Kovid-19 etkisiyle geçen ay İsrail'in ihracatının yüzde 26, ithalatının ise yüzde 27 azaldığını kaydeden Ak, "Çin ile yaşanan Kovid-19 krizi sonrasında İsrailli üretici ve ithalatçılar alternatifler aramak zorunda kaldı. Bu süreçte, İsrailli iş insanları, coğrafi yakınlığı ve üretim kalitesine göre makul fiyatlar ile ticaret yapabildikleri Türkiye'ye yöneldi." ifadelerini kullandı.
İsrail'de ilk Kovid-19 hastasının şubat ayının 3. haftasında tespit edildiğini belirten Ak, İsrail'in Çin uçuşlarını hemen durdurduğunu ve birçok İsrailli şirketin siparişlerini Türkiye'ye yönlendirdiğini dile getirdi.
Virüsün yayılım hızının ülkeler arası ticari ilişkileri etkilediğine işaret eden Ak, "Pandemi sorası süreçte, Türkiye-İsrail ticari ilişkilerinin iyileşeceğini ve ticaret hacmimizin artacağını düşünüyorum. Çin ile yaşanan kriz, birçok ithalatçıya tek bir ülkeye bağlı çalışmanın zararlarını gösterdi. Şirketler artık, imalatlarını birkaç ülkeye bölmenin faydasıyla hareket edeceklerine inanıyorum." değerlendirmesinde bulundu.
"Türkiye coğrafi konum avantajıyla tedarik zincirindeki konumunu güçlendirebilir"İbrahim Sinan Ak, yılın ilk çeyreğinde İsrail'den Türkiye'ye ihracatın geçen yıla kıyasla yüzde 24 düştüğünü, ithalatın ise yüzde 3 arttığını söyledi.
İlk çeyrekte, İsrail’den Türkiye’ye ihracatta, tarım ürünlerinde yüzde 85 artış, kimya endüstri ürünlerinde yüzde 49 düşüş yaşandığını dile getiren Ak, aynı dönemde, Türkiye'den İsrail'e ihracatta ise, tütün, içki ve içecekte yüzde 31 artış yaşanırken, kara, deniz ve hava araçlarında yüzde 62 düşüşe; çimento, asbest, alçı, seramik ve cam ürünlerinde yüzde 22 yükselişe dikkati çekti.

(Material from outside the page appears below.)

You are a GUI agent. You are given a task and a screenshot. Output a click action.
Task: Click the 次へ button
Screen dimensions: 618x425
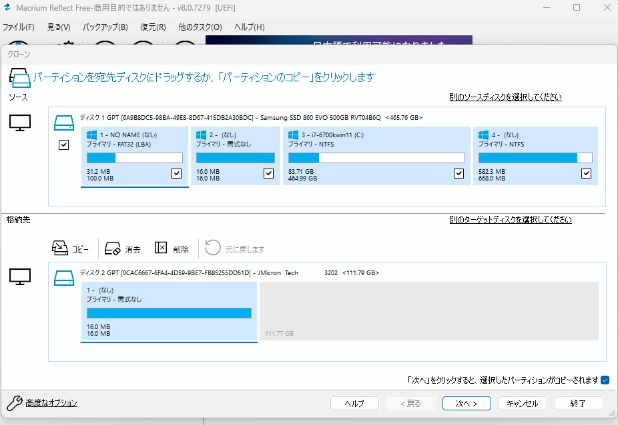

Ak, Türk Hava Yolları'nın (THY) İsrail'e en çok sefer gerçekleştiren hava yolu olduğunu belirterek, pandemi sürecinde uçuşların durdurulmasıyla turizm gelirleri ve yolcu beraberinde götürülen ticari ürün anlamında ciddi kayıplar yaşandığını söyledi.
İsrail'de ilk Kovid-19 vakasının daha erken görülmesiyle İsrail'in Türkiye haricinde birçok yurt dışı uçuşun daha erken durdurulduğunu hatırlatan Ak, şunları kaydetti:
"Bu süreçte İsrail'e tıbbi malzemeler ve gıda ürünleri başka ülkelerden ulaştırılamadığından Türkiye'nin yardımı ve onayıyla Türkiye'den ya da Türkiye üzerinden ürünler İsrail'e getirildi. Böylece acil ihtiyaç duyulan ürünlerin getirilmesinde veya kısa vadede stok yapması gereken şirketler, iki ülkenin coğrafi yakınlığı sayesinde ilerleyebildiler. Öte yandan, İsrail'de inşaat sektörü salgın sürecinde hiç durdurulmadı dolayısıyla inşaat için gerekli malzemelerin ithalatında yükseliş oldu. Avrupa ile ticaret yapan bir çok ithalatçı da orada pandeminin etkisinin büyüklüğü dolayısıyla Türkiye'ye yöneldi."
Tedarik zincirinin Kovid-19'dan büyük oranda etkilenmesinin uçuşların durdurulmasına bağlayan Ak, Türkiye'nin coğrafi konum avantajını kullanarak tedarik zincirindeki konumunu güçlendirebileceğini sözlerine ekledi.